How to complete this task: Set down the entries once more exactly as they were written.

(Dataset extract begins)

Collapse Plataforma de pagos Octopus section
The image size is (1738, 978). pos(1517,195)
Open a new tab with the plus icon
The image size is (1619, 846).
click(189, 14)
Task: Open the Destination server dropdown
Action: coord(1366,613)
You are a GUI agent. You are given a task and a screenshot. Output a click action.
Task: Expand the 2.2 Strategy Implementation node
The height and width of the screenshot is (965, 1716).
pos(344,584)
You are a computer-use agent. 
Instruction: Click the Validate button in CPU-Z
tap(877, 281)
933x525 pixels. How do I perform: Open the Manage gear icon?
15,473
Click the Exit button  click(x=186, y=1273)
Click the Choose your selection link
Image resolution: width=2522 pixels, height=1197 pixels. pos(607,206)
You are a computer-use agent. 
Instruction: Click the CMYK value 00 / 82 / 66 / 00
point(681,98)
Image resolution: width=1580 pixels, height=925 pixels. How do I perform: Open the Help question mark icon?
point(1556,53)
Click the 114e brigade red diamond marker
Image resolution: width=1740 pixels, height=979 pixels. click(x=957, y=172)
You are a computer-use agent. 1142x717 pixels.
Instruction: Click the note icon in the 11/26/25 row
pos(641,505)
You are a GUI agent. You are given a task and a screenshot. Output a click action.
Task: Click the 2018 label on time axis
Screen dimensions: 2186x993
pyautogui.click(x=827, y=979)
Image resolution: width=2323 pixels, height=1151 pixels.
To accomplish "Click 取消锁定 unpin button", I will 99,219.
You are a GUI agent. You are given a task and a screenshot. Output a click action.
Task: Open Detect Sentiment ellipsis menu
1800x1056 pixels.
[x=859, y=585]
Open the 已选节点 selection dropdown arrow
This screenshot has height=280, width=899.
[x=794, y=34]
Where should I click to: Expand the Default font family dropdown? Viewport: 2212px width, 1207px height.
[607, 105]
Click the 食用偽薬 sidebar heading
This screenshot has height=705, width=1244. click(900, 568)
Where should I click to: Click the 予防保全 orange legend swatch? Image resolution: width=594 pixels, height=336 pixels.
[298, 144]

(Dataset extract ends)

Written response:
Collapse Plataforma de pagos Octopus section
The image size is (1738, 978). pos(1517,195)
Open a new tab with the plus icon
The image size is (1619, 846).
click(189, 14)
Task: Open the Destination server dropdown
Action: coord(1366,613)
You are a GUI agent. You are given a task and a screenshot. Output a click action.
Task: Expand the 2.2 Strategy Implementation node
The height and width of the screenshot is (965, 1716).
pos(344,584)
You are a computer-use agent. 
Instruction: Click the Validate button in CPU-Z
tap(877, 281)
933x525 pixels. How do I perform: Open the Manage gear icon?
15,473
Click the Exit button  click(x=186, y=1273)
Click the Choose your selection link
Image resolution: width=2522 pixels, height=1197 pixels. pos(607,206)
You are a computer-use agent. 
Instruction: Click the CMYK value 00 / 82 / 66 / 00
point(681,98)
Image resolution: width=1580 pixels, height=925 pixels. How do I perform: Open the Help question mark icon?
point(1556,53)
Click the 114e brigade red diamond marker
Image resolution: width=1740 pixels, height=979 pixels. click(x=957, y=172)
You are a computer-use agent. 1142x717 pixels.
Instruction: Click the note icon in the 11/26/25 row
pos(641,505)
You are a GUI agent. You are given a task and a screenshot. Output a click action.
Task: Click the 2018 label on time axis
Screen dimensions: 2186x993
pyautogui.click(x=827, y=979)
Image resolution: width=2323 pixels, height=1151 pixels.
To accomplish "Click 取消锁定 unpin button", I will 99,219.
You are a GUI agent. You are given a task and a screenshot. Output a click action.
Task: Open Detect Sentiment ellipsis menu
1800x1056 pixels.
[x=859, y=585]
Open the 已选节点 selection dropdown arrow
This screenshot has height=280, width=899.
[x=794, y=34]
Where should I click to: Expand the Default font family dropdown? Viewport: 2212px width, 1207px height.
[607, 105]
Click the 食用偽薬 sidebar heading
This screenshot has height=705, width=1244. click(900, 568)
Where should I click to: Click the 予防保全 orange legend swatch? Image resolution: width=594 pixels, height=336 pixels.
[298, 144]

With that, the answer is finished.